On a singers board recently, my advice to a tenor with squeezing and pushing problems that he needs to work with falsetto exercises has met with a lot of resistance. What I heard from a couple of other tenors (I am also a tenor) was that they found no use for falsetto exercises and that they developed their head voice without them. One called falsetto a “dead end”. Apparently he was making falsetto sounds without any idea of their purpose in the big picture. After several more anti-falsetto posts, I realized that in these cases, there had been no explanation of what training purpose falsetto vocalizing can serve.
To give a little bit of context, I’d say that my work with falsetto exercises comprises about 2 minutes of a typical male’s voice lesson, and is followed up by coordinative (full-voice) exercises.
“What does falsetto contribute if we don’t actually perform with it?” is the question. The cricothyroid group of muscles (CTs) which stretch the folds to create pitch are easily overpowered by the thyroarytenoid group (TAs) which bring the folds together to make the “full voice” sound, especially in men.

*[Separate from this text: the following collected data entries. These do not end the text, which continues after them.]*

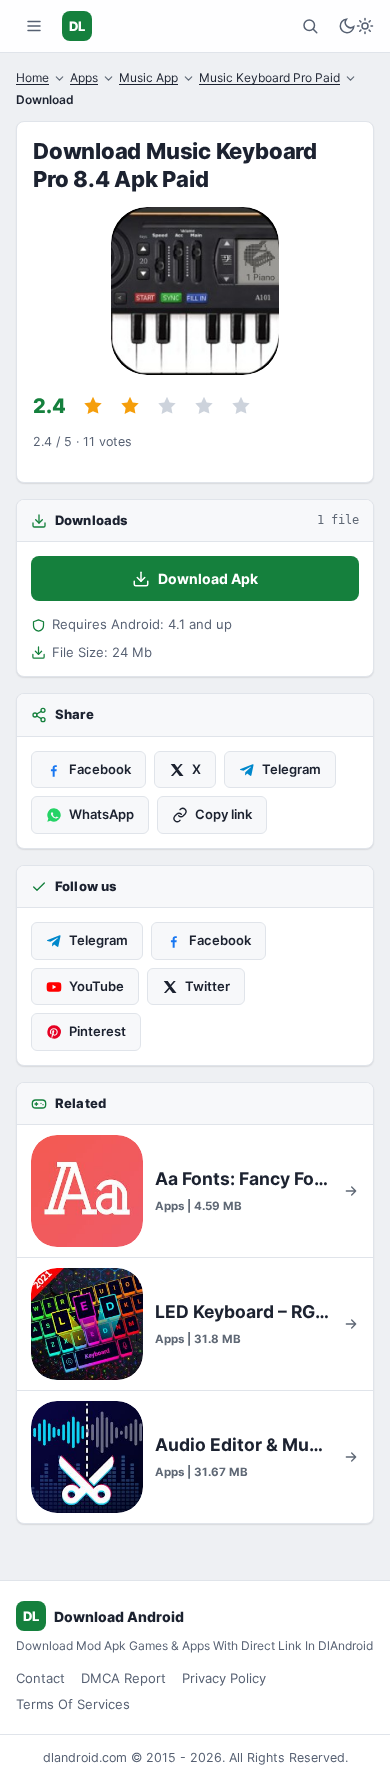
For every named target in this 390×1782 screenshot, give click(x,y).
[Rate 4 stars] (204, 406)
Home (32, 77)
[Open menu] (34, 26)
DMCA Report (123, 1678)
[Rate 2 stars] (130, 406)
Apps (84, 77)
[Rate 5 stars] (241, 406)
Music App (148, 77)
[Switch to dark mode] (356, 26)
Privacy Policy (224, 1678)
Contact (40, 1678)
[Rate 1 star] (93, 406)
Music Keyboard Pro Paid (269, 77)
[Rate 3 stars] (167, 406)
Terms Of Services (73, 1704)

A separated, uncoordinated, operatically-useless falsetto allows pitch-making to happen without stress. With the TAs out of the way, the CTs are able to contract and release without interference. We thus send signals to the body that pitch-making is a function of the voice that CAN happen without force.

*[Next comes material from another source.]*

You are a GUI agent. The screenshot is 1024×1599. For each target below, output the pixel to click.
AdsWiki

Look at sprinters getting ready to start a race. So many rituals of stretching, loosening, setting their feet and arms just so – they don’t run with stretching and loosening movements, but they feel that those help them with “the real deal”. Falsetto and lip trills are like that – two of many possible types of vocal activities that are used for training, and not used for performance.
I was in a dressing room once with another tenor who was making awful sounds. I asked him what he was doing and he said “It’s a falsetto warmup from Cornelius Reid”. It was nothing like the falsetto exercises I learned from a Reid teacher, and he had no idea what to do with it. There are a lot of flavors of falsetto. The ones that help open the throat and lead to easier pitch-making in real, full-voiced singing have to be demonstrated, and the student and teacher have to understand why they’re doing it, or they shouldn’t do it.